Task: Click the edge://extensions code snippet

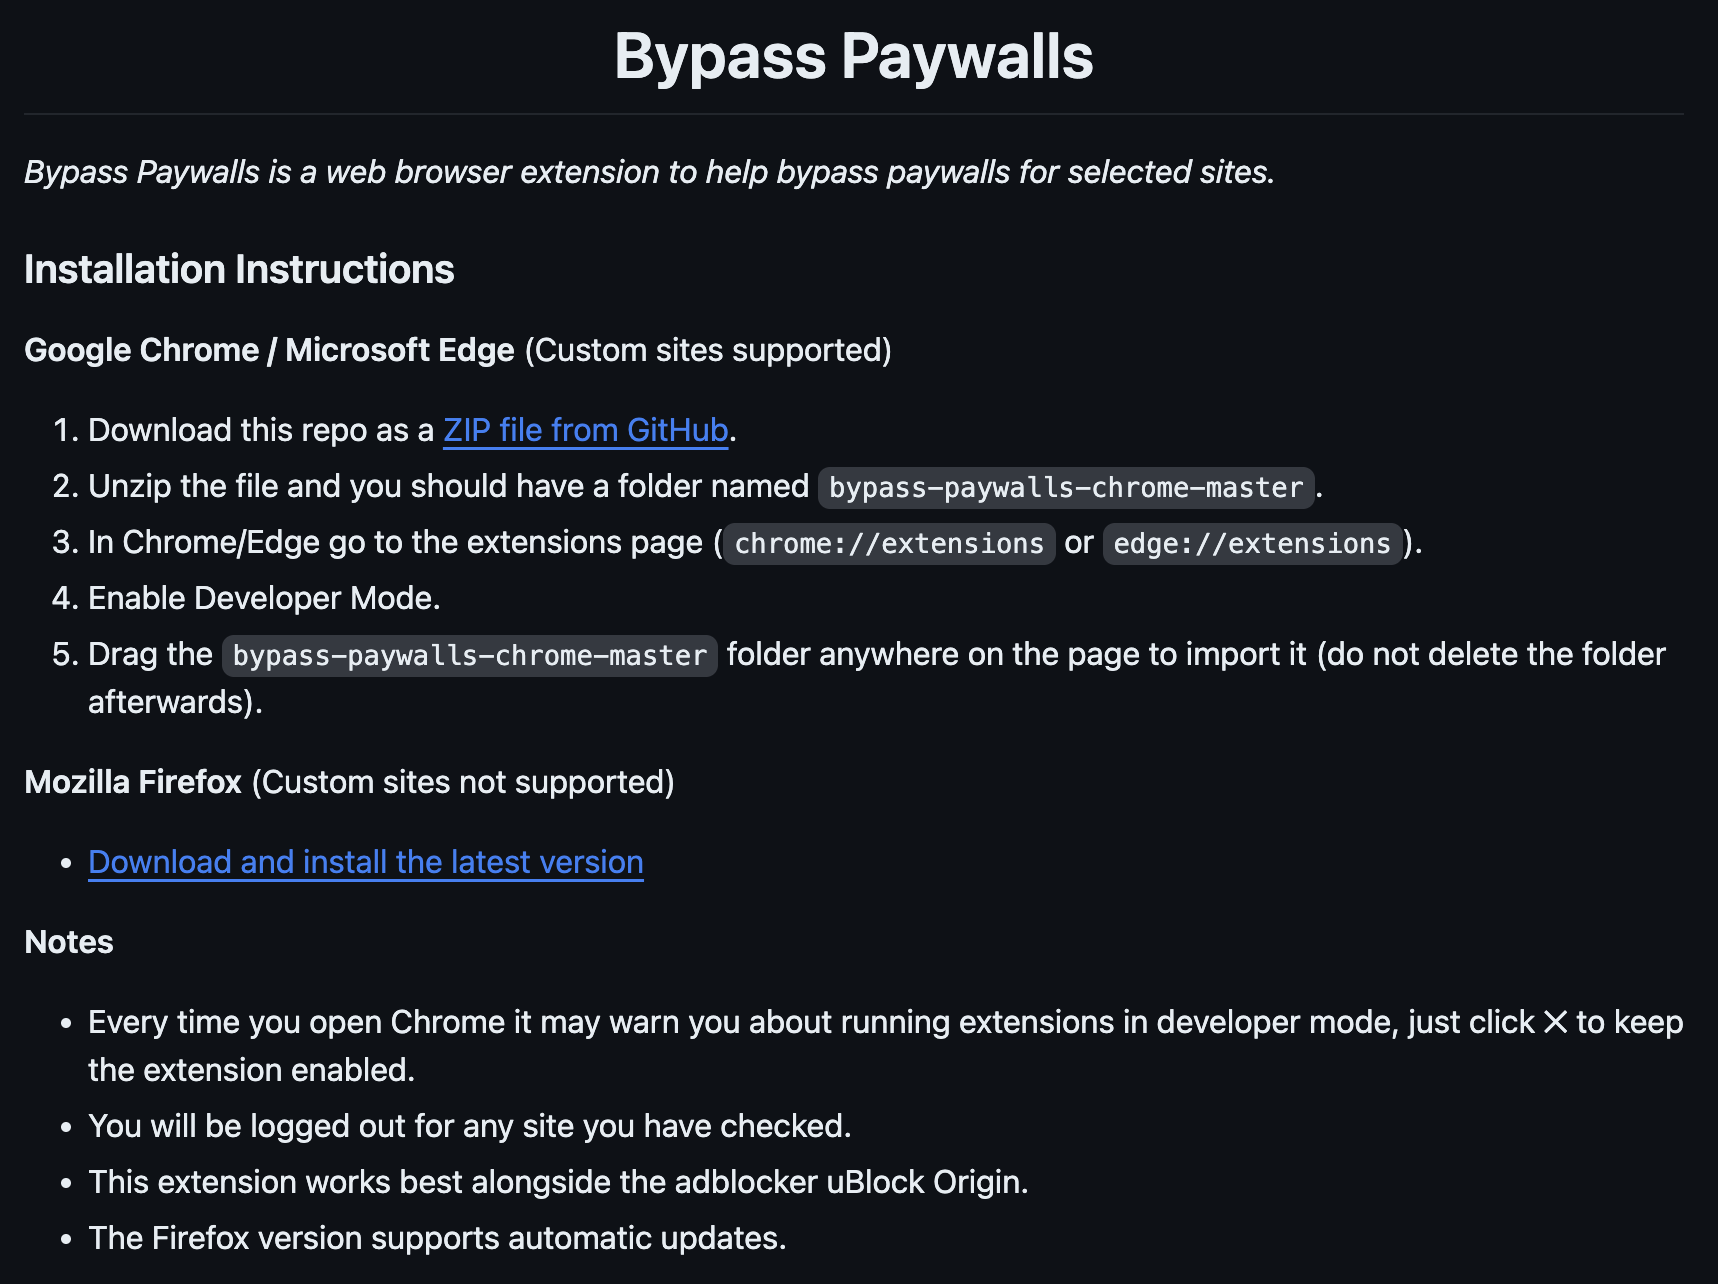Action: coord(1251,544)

------------------------------------------------

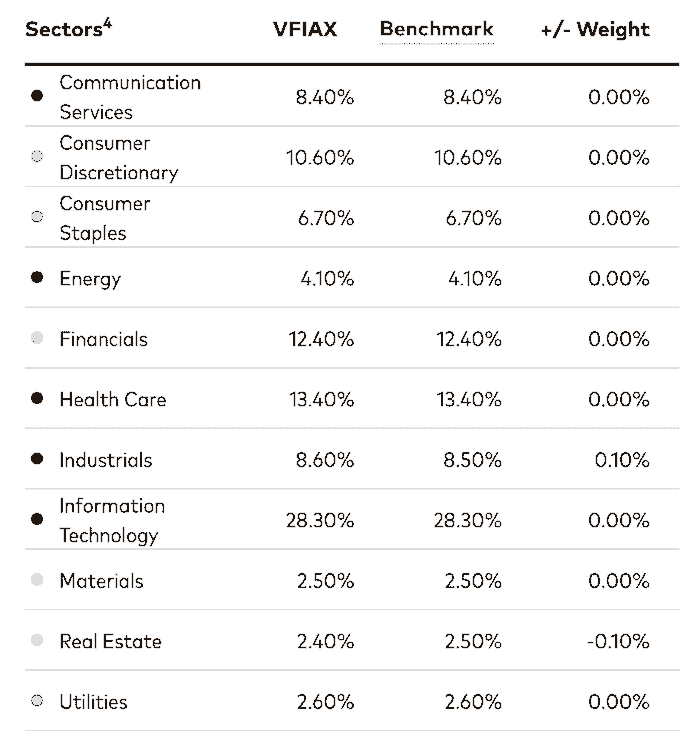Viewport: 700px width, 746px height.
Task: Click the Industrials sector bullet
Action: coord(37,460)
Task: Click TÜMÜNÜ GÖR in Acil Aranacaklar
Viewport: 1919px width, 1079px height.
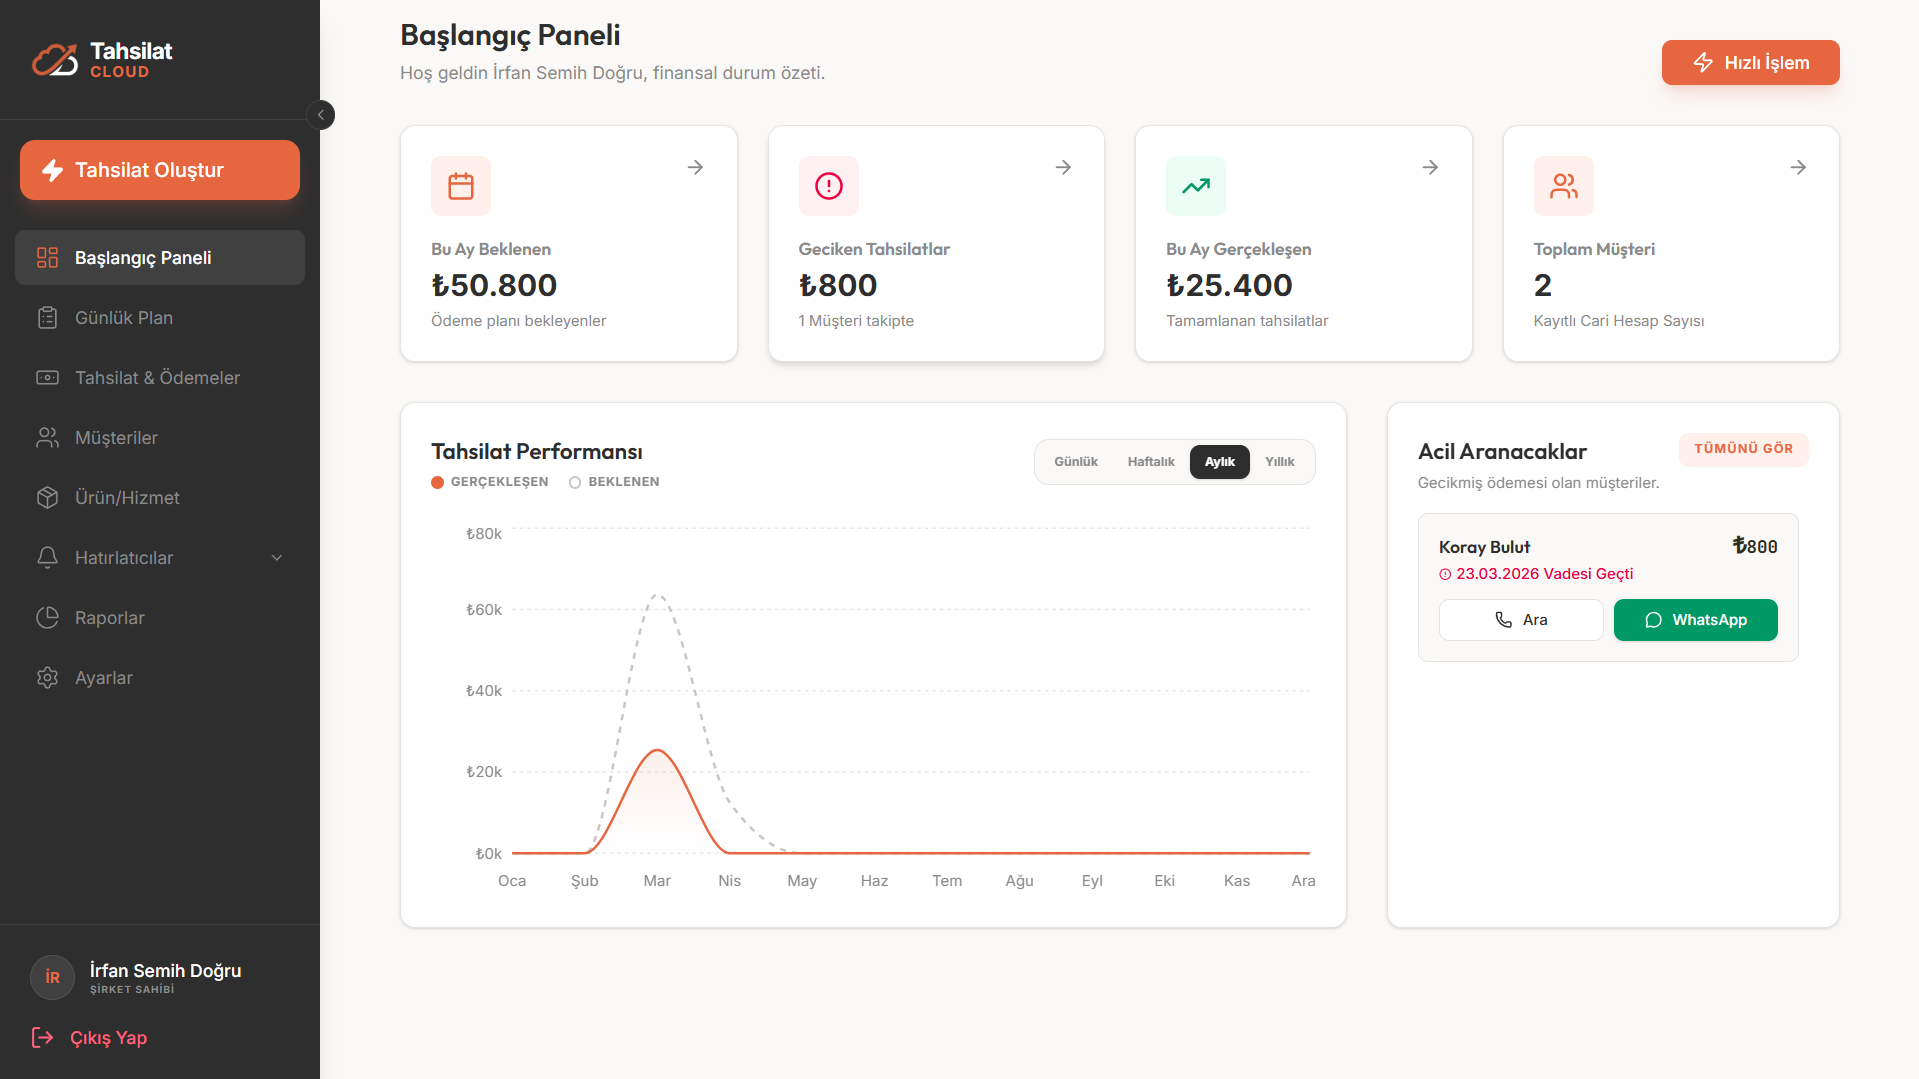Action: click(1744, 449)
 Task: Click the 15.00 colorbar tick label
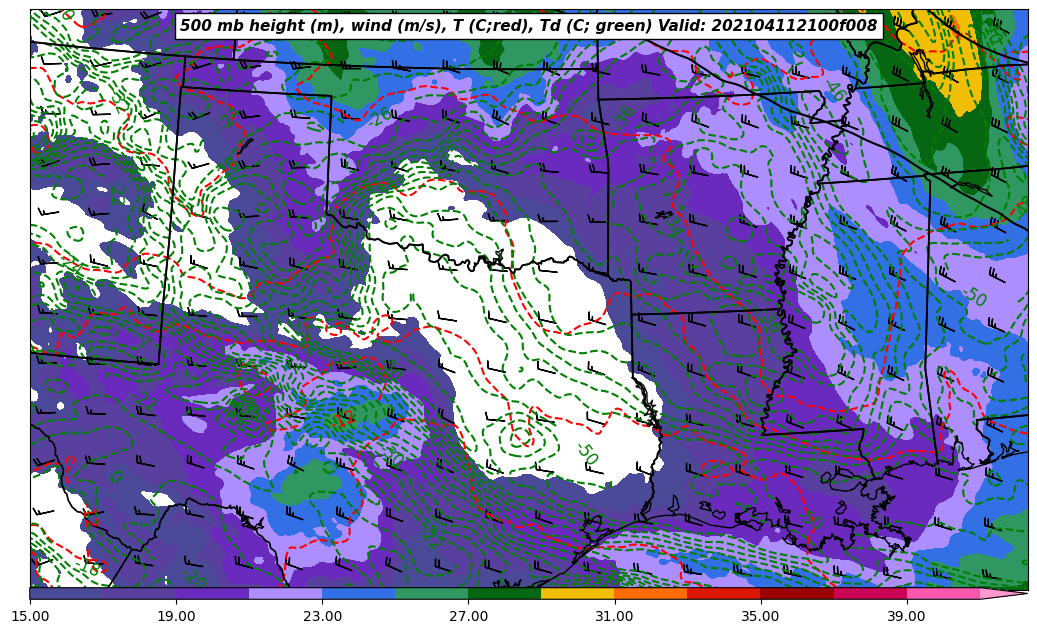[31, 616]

------------------------------------------------

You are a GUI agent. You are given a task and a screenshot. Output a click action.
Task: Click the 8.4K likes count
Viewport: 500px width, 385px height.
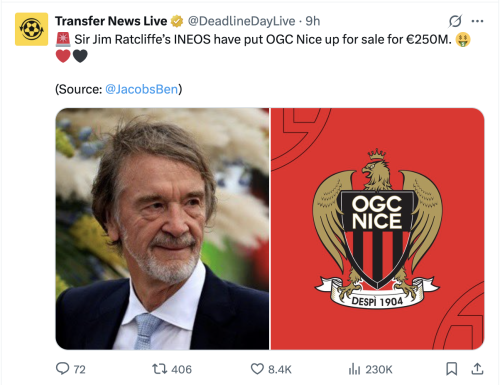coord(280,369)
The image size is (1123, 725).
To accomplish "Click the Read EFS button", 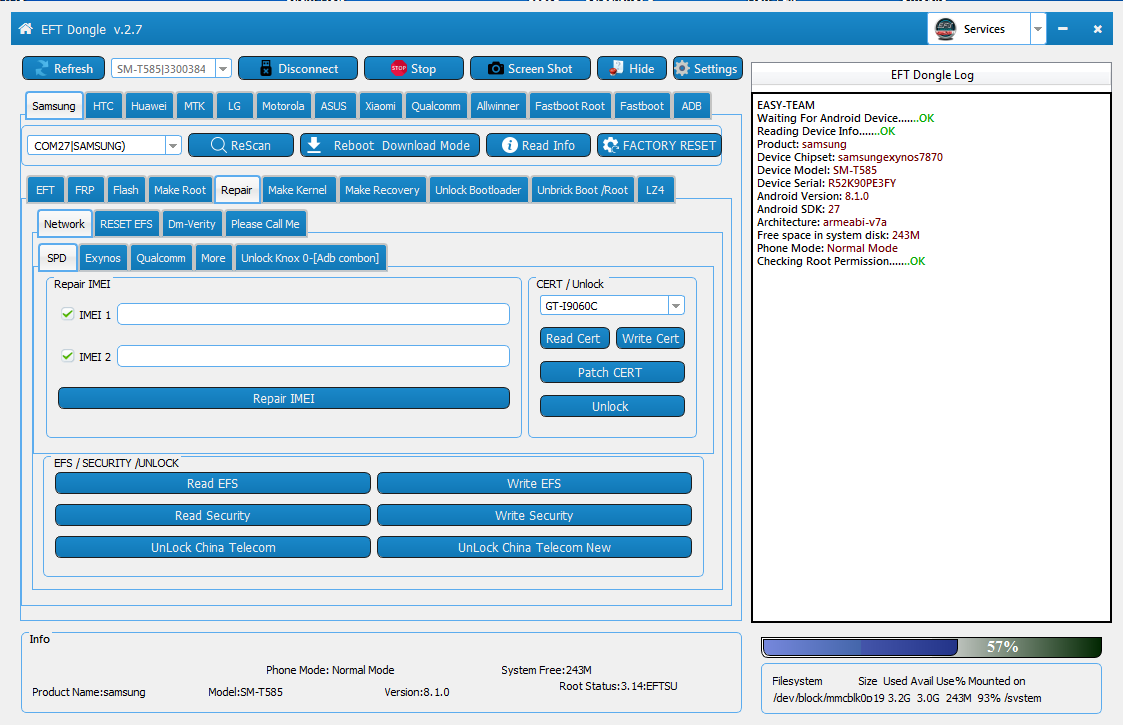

------------------------------------------------

▸ Exercise
Range to copy from the records above: the line containing "Task: Click the 8.4K likes count" to the line containing "the Read EFS", both included. Output those lines exactly and only those, skipping pictures.

▸ Result below
Task: Click the 8.4K likes count
Viewport: 500px width, 385px height.
coord(280,369)
The image size is (1123, 725).
To accomplish "Click the Read EFS button", 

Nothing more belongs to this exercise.